Okulların kapatılmasının alternatifi yok
İrlanda hükümeti çarşamba günü (bugün) okulların ocak ayı sonuna kadar kapalı kalıp kalmamasına karar verecek. The Irish Independent, kapatmaktan başka çare olmadığını düşünüyor:
“Sağlık Bakanı Norma Foley'in de muhalefetten parlamenterlerle yaptığı bir toplantıda belirttiği gibi, okullar sağlık politikaları açısından büyük bir risk oluşturmuyor. Sorun okulların açık kalmasının doğuracağı sonuçlar ve çocuklar eve döndüğünde hastalığın bir aileden diğerine nasıl yayılacağı. Sendikaların üyeleri için duydukları endişe giderek artıyor. Geçtiğimiz yıl İrlanda'da eğitimciler ders vermenin zorluklarına göğüs gerdiler, bu durumda sendikanın söylediklerine karşı durmanın kimseye faydası yok.”

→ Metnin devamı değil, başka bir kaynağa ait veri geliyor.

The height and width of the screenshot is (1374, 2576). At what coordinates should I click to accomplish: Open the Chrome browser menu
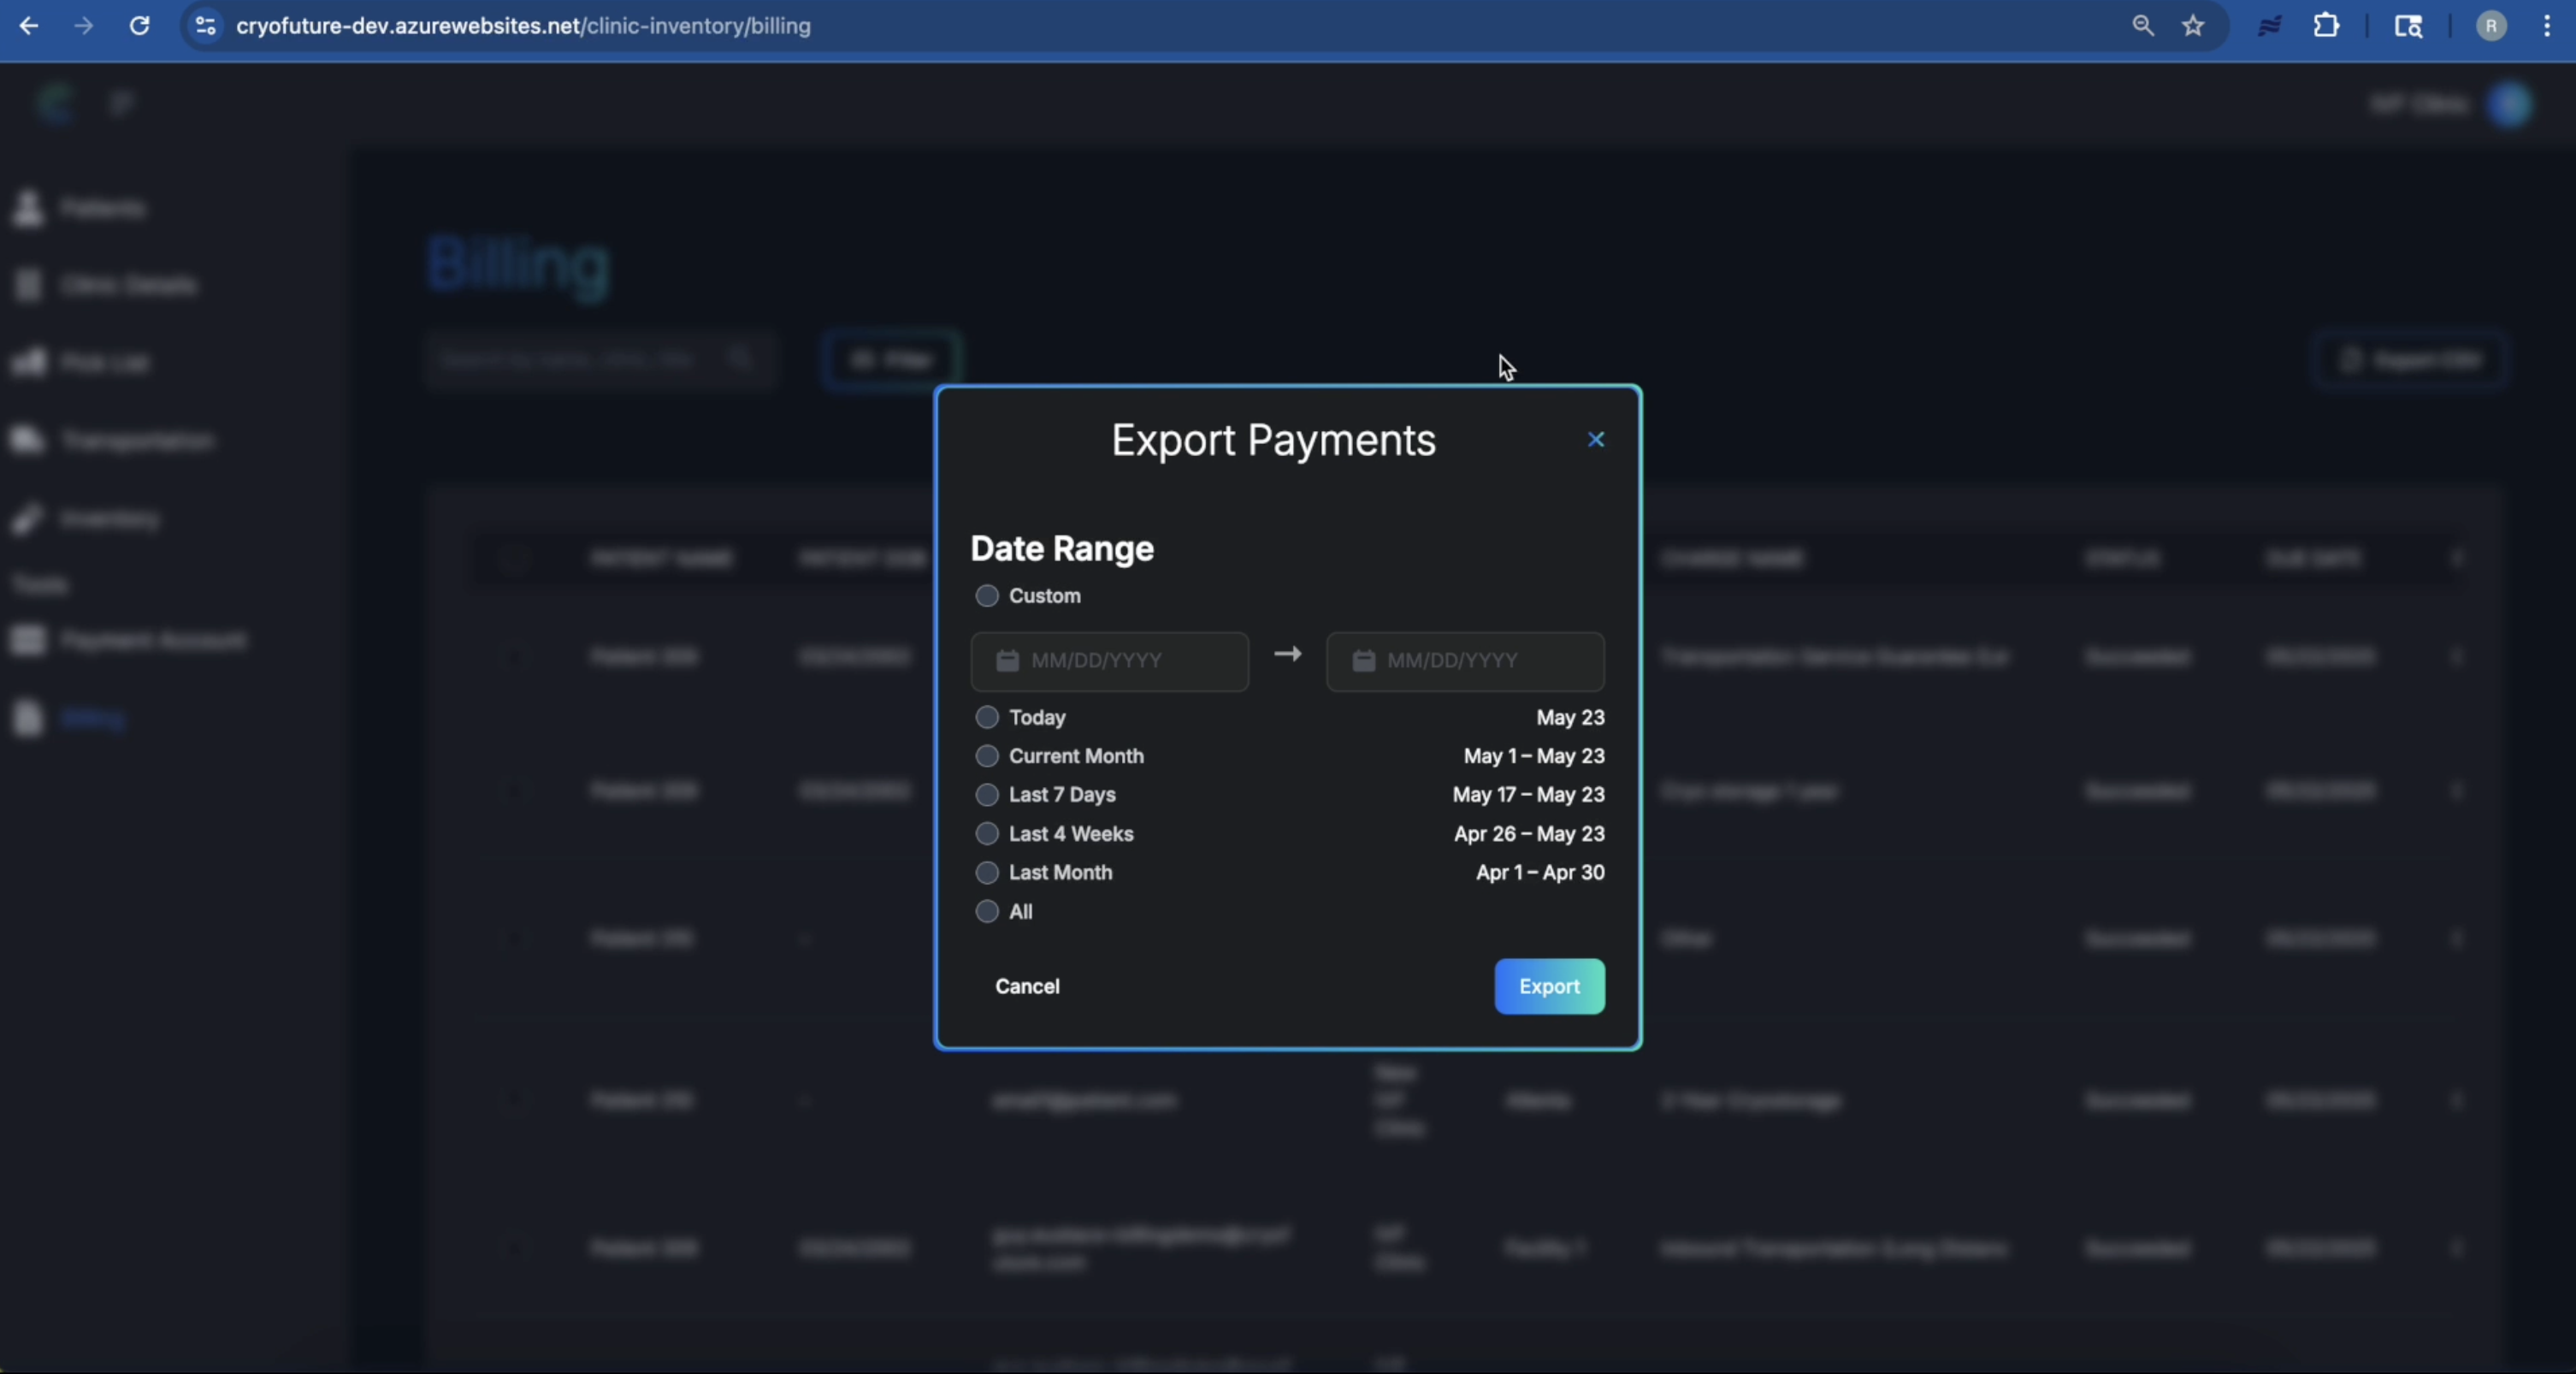(x=2549, y=26)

Hem çocuklar hem de ebeveynler için ağır bir yük
Der Standard'a göre Avusturya'da yüz yüze eğitimin ne zaman başlayacağının hala belirsiz olması kabul edilemez:
“Evden eğitimin bir hafta uzun ya da kısa sürmesi hiç de o kadar önemsiz değil. Her şeyin yolunda gitmesi için günlük hayatı yeniden düzenlemek, vardiyaları ayarlamak gerekiyor. Evden çalışanların telefonla iş görüşmelerini çocuğun ritmine uyacak hale getirmesi gerekiyor. ... Normalde okulda ya da kreşlerde yemek yiyen çocuklar öğle yemeğini evde yiyecekse ona göre evde malzeme bulundurmak lazım. ... Evet doğru, pandemilerde esnek davranabilmek gerekir, hele de muhtemelen çocuklar için daha tehlikeli olan bir virüs mutasyonu ortaya çıkmışsa. Buna rağmen en azından kısıtlamaların artırılması ya da gevşetilmesiyle ilgili iletişimde çocukları ve ebeveynleri de düşünmeliyiz.”
Tamamen bir doğaçlama
Yazar Paolo Giordano, Corriere della Sera'daki yazısında, hükümeti plansızlıkla suçluyor:
“Liseler neden 7 Ocak'ta değil de 11 Ocak'ta açılıyor? Neden 18 Şubat'ta ya da 1 Şubat'ta değil? ... Bu senaryolar hangi modellerle, hangi projeksiyonlarla geliştiriliyor? Bilim Teknik Kurulu ve hükümetin halihazırdaki okul tatilini, içinde her şeyden biraz olan sihirli bir kutu olarak gördüğüne bahse girebiliriz: (Mobilite verilerinin gösterdiği şekilde) vakalarda azalma ya da aksine (aile içi buluşmaların azalmasına rağmen ama kişilerin sorumluluğunda olan karantinanın yeterince kontrol edilmemesi yüzünden) vakalarda artış. ... Tamamen bihaberler bu konudan. ... O halde bekleyip kutudan ne çıkacağını görelim ve ona göre hareket edelim.”